I have been re-reading John Scalzi's Old Man's War series. Science Fiction is not my favorite genre. If not for the books Big Cuter recommends I wouldn't read it at all. It's too much science and the fiction gets lost for me in the details, most of which I don't understand at all.
Ender's Game came to me after he read it in middle school. It's still one of his important books (along with Plato's Republic.... yes, I know.....), and for good reason. It opened my eyes to the possibilities within the genre, but nothing grabbed me that way until I found John Scalzi.
I saw him at the Tucson Festival of Books in March and picked up the books soon thereafter. They are filled with many types of sentient beings. Some are asteroids. Some are room sized bugs with arms designed for slashing. Some are human, although some of those humans are green, with self repairing bodies.
Not all of them have consciousness.
What that meant was hard for me to grasp, and Scalzi seems to recognize that some of us might have issues. Several times the story takes a little leap backwards, with someone/thing explains the gift of consciousness once again. Two of the major characters were part of a race that was sentient but had no notion of being individuals.
I'm still grappling with it.
So, apparently is the robotics community.
NPR told me about robots that can be trained to make my bed, empty my dishwasher, wash and fold the laundry.... the list went on.

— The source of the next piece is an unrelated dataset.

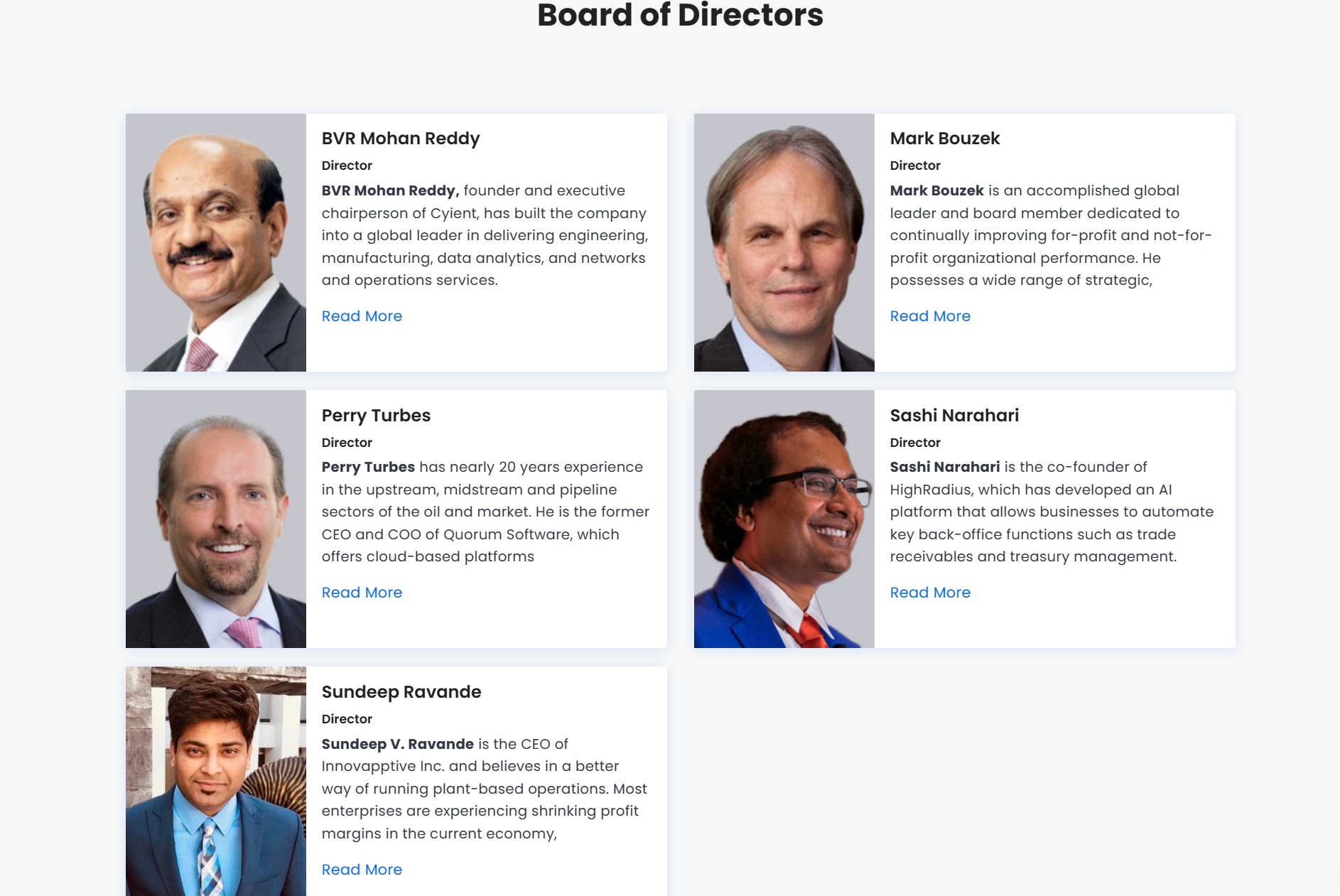
Task: Click Director label under Sashi Narahari
Action: coord(915,443)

The question facing the designers is not Can they be taught to figure other things out on their own? but Should we really be creating thinking robots?

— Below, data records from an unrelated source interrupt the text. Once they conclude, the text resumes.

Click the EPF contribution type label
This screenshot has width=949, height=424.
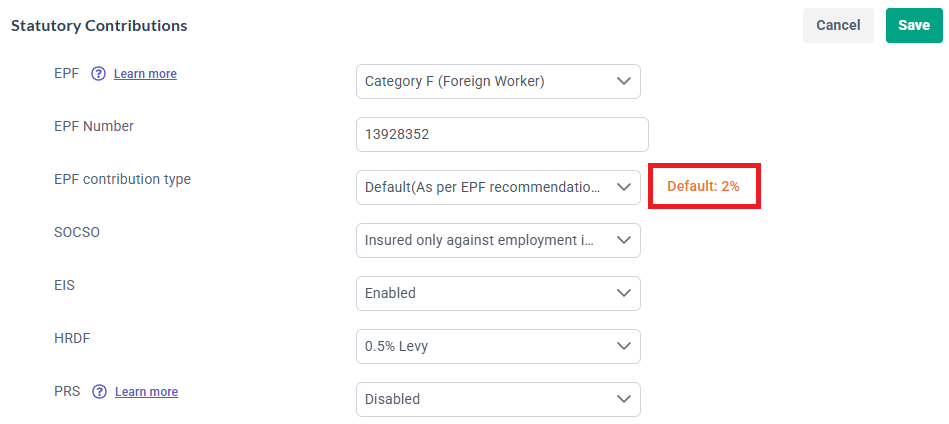tap(122, 180)
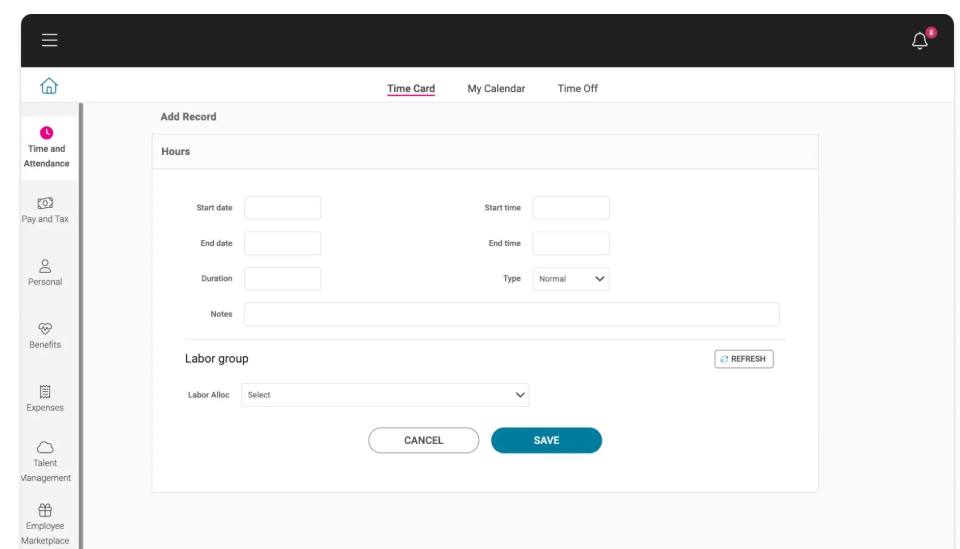Click the notification bell icon
This screenshot has width=960, height=549.
click(x=920, y=40)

And there I was, back trying to figure out if the robot thinks but doesn't recognize another robot as a similar but distinct being does it lack consciousness? And is that a good thing or a bad thing?
This post has taken a long time to write, because my brain is off on tangent after tangent, trying to figure it out. I'm having a hard time finding the words. That's not a bad thing. I love it when a book captivates me this way.